● WHAT IS ASKED: Give the lines of the rows below as a Markdown table with the columns "Line" and "Text," numbering each line and omitting blank lines. Leave the pictures out of the answer.

### MATERIAL FOR THE TASK ###

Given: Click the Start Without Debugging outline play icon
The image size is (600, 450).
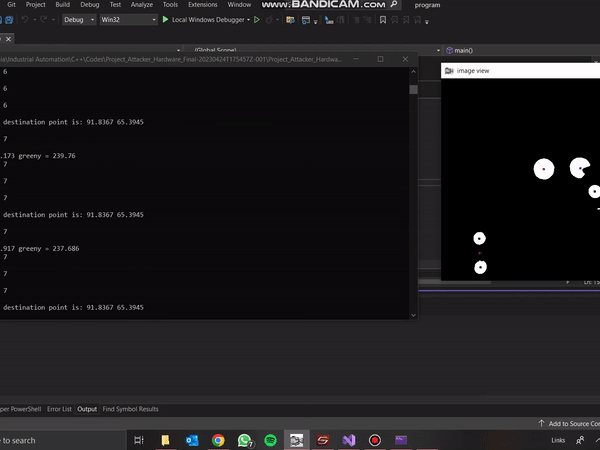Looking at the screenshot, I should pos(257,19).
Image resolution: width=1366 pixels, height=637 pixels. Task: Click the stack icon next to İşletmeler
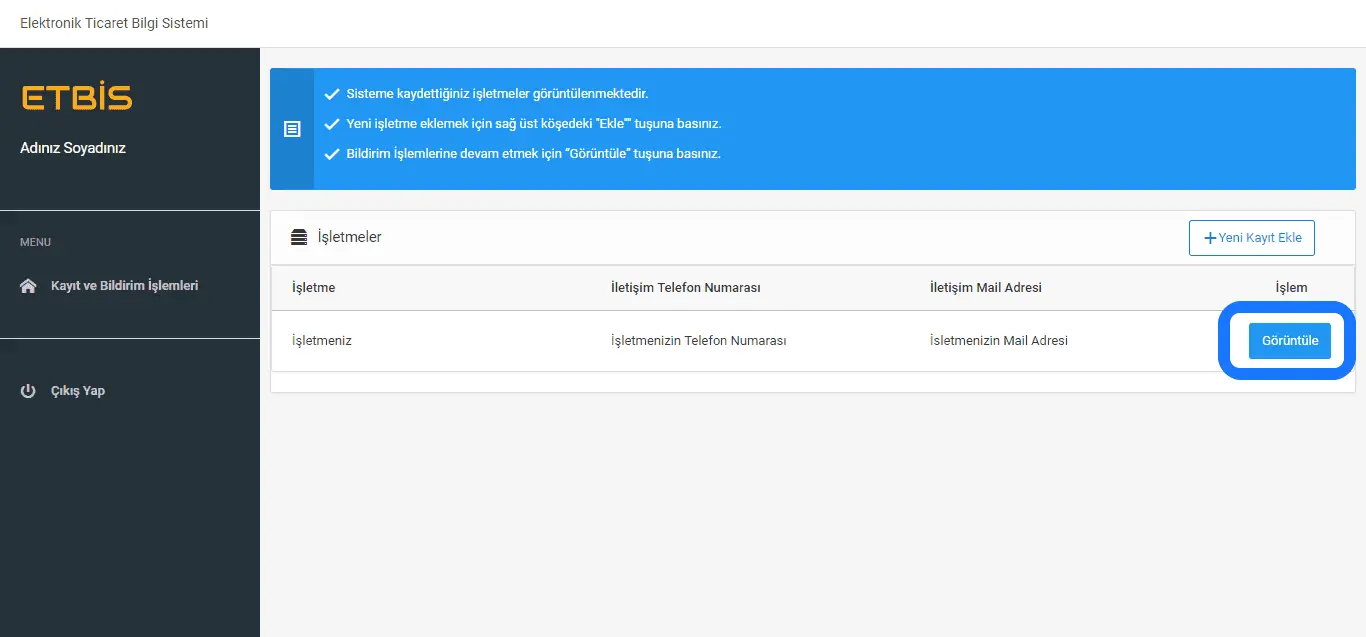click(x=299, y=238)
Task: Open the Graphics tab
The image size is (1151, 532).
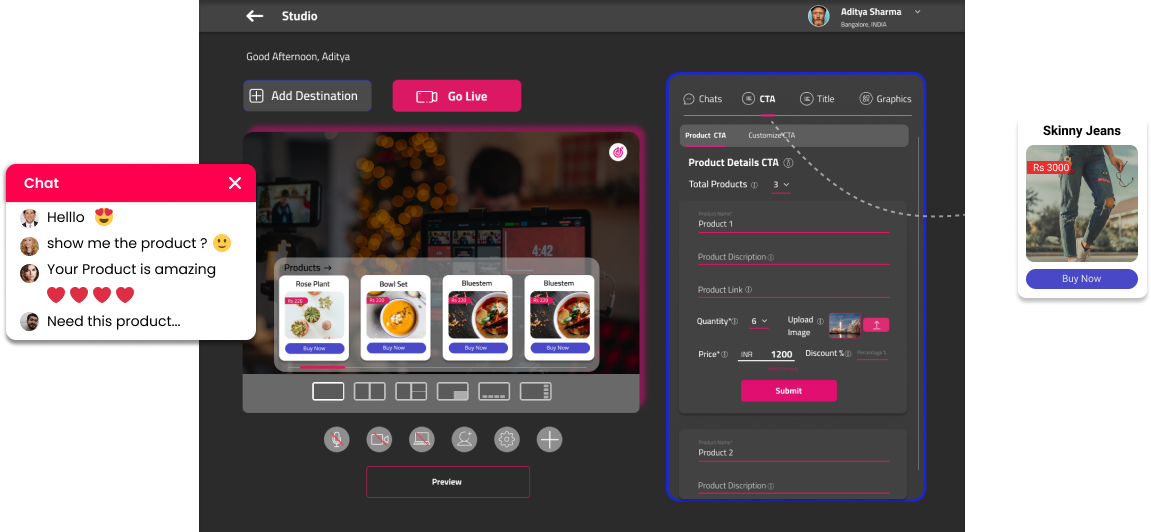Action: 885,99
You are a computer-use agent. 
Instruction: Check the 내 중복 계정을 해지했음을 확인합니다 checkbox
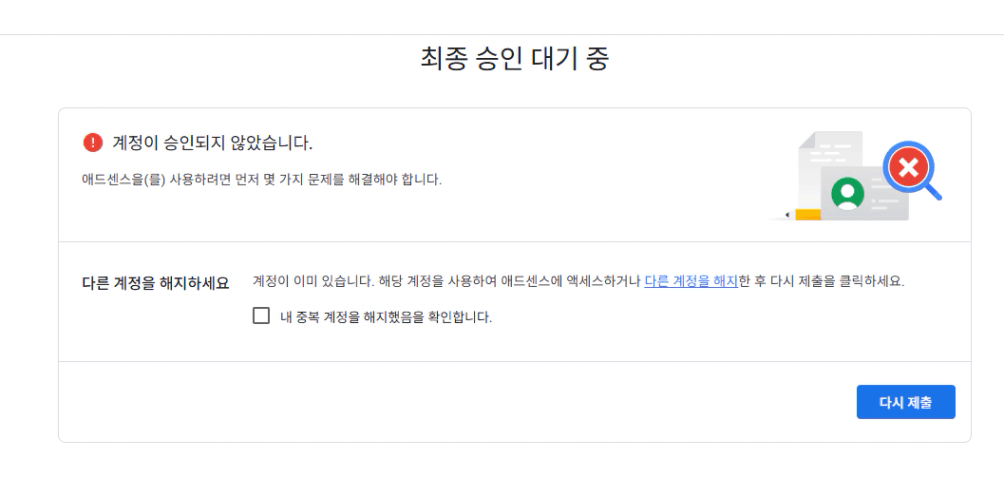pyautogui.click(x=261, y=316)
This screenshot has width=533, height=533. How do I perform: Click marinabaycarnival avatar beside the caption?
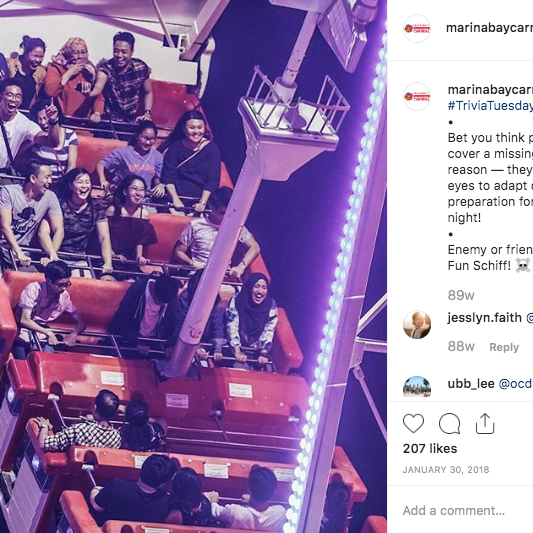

###

● THE REPLY:
| Line | Text |
|---|---|
| 1 | Given: Click the Start Without Debugging outline play icon |
| 2 | The image size is (600, 450). |
| 3 | Looking at the screenshot, I should pos(257,19). |
| 4 | Image resolution: width=1366 pixels, height=637 pixels. Task: Click the stack icon next to İşletmeler |
| 5 | click(x=299, y=238) |
| 6 | Task: Open the Graphics tab |
| 7 | The image size is (1151, 532). |
| 8 | Action: 885,99 |
| 9 | You are a computer-use agent.  |
| 10 | Instruction: Check the 내 중복 계정을 해지했음을 확인합니다 checkbox |
| 11 | pyautogui.click(x=261, y=316) |
| 12 | This screenshot has width=533, height=533. How do I perform: Click marinabaycarnival avatar beside the caption? |